No recuerdo con claridad qué pasó antes de tenerle dentro de mí: sé que nos desnudamos con prisa, con furia, con hambre atrasada, ávidos, sedientos de desnudez.
Su verga no era especialmente grande, el tamaño de la media, pero la movía con sabiduría, ¡qué narices!, movía su pelvis y su culo con una maestría que pocas veces había visto en un hombre: no recuerdo cuántas veces me corrí. Mientras me penetraba, me inundaba la boca de su saliva, me arañaba el culo, me mordía con violencia los pezones y yo le tiraba de sus hermosos rizos deseando que me hiciese más daño.
–¿Te importa que te escupa en la boca? –me preguntó educadamente. Y como respuesta, obtuvo un río de saliva en la suya, que le dejó perplejo y ansioso de más.

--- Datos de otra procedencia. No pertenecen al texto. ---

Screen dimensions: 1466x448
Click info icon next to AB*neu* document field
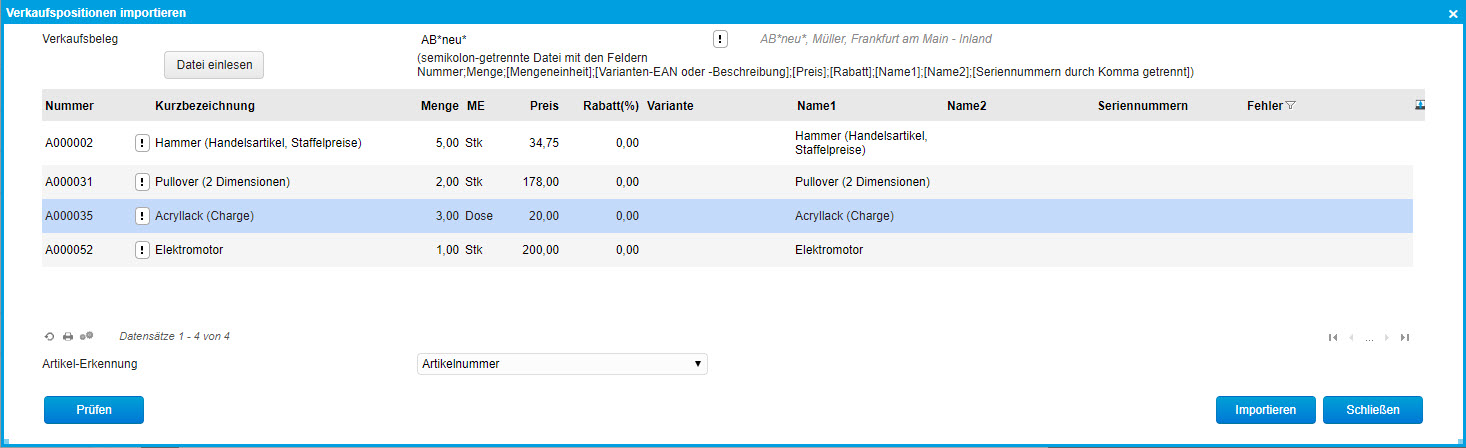pyautogui.click(x=720, y=39)
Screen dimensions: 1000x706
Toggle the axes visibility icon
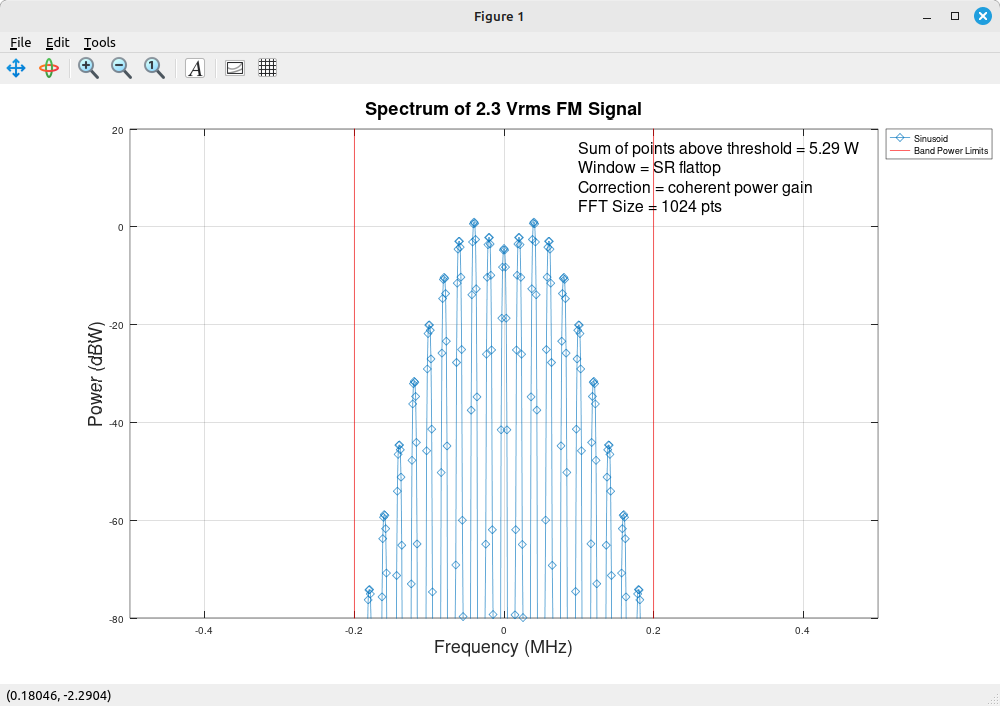tap(235, 68)
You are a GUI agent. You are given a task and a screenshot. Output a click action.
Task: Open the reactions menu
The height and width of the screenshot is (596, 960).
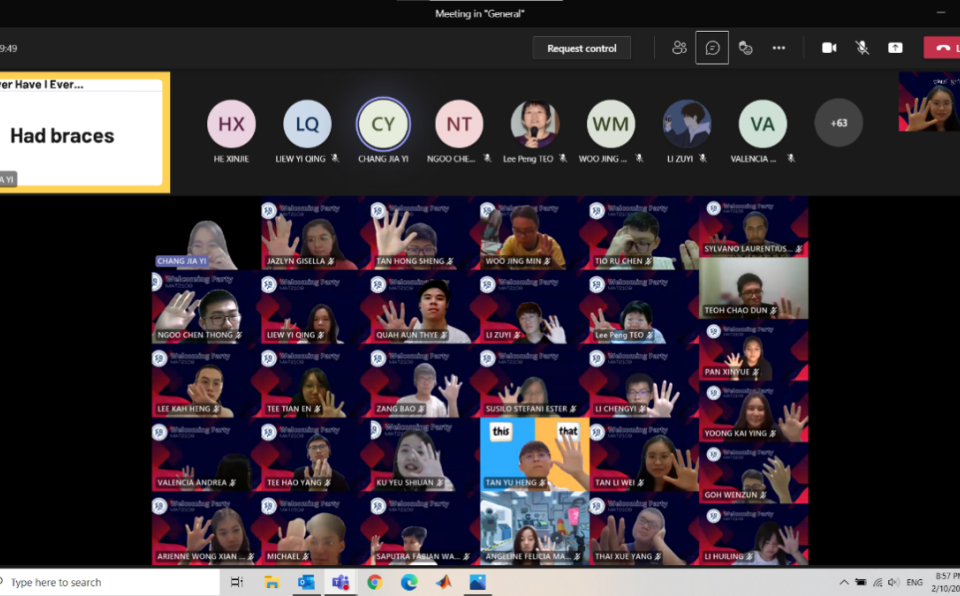(745, 47)
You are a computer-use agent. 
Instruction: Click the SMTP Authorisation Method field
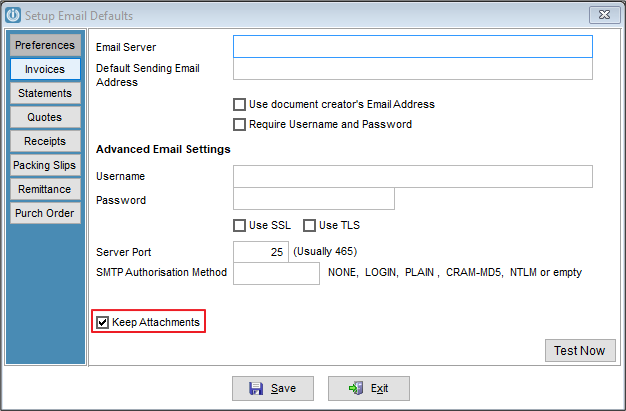(276, 274)
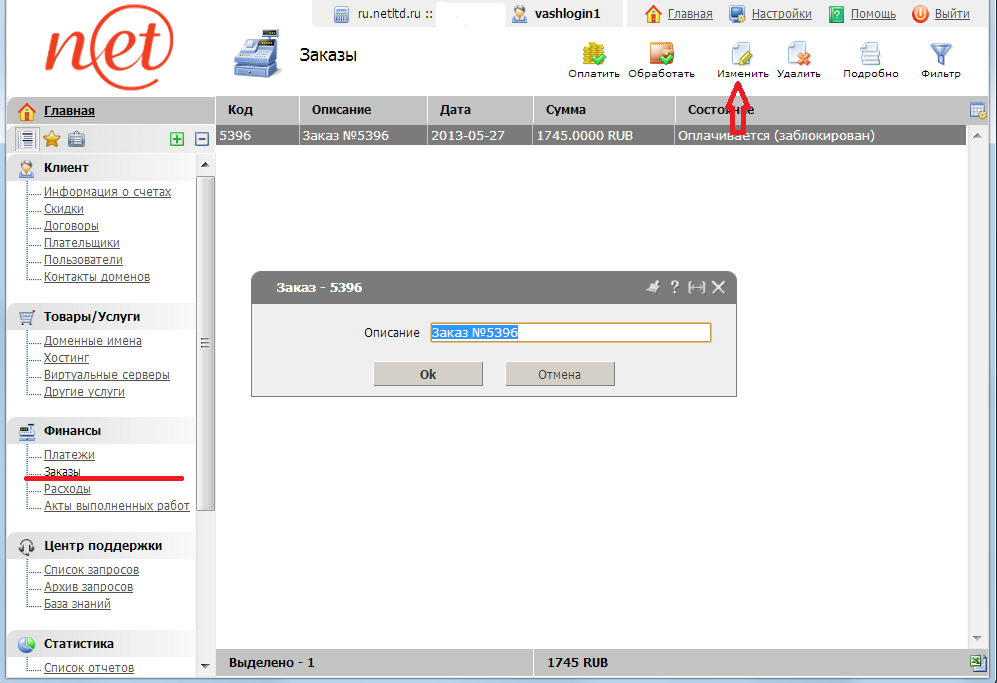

En ese preciso momento en el que descubrimos que los dos éramos unos perversos. Fue en ese instante en el que nos dimos cuenta de la extraña comunión entre nuestras pieles y nuestras mentes, esas uniones que no suelen darse muy a menudo y que cuando acontecen son el preámbulo de un descenso a los infiernos, un embriague de los anhelos más profundos, esos que los mortales vetan en las camas del amor convencional.
Estuvimos follando como locos durante cinco horas o más. Cuando paró, sudoroso, me pidió perdón por los cardenales que había dejado en mi tripa y pechos.
–No me pidas perdón por esto –le dije.
Fue el primer hombre que me regaló una fusta, que me pedía llenarle la boca de salivazos y que me rogaba, arrodillado en el suelo, que le hiciese daño.
Solo con escribirlo se me nublan los sentidos: y es que a veces el Diablo peina rizos y se viste de un cuerpo anodino.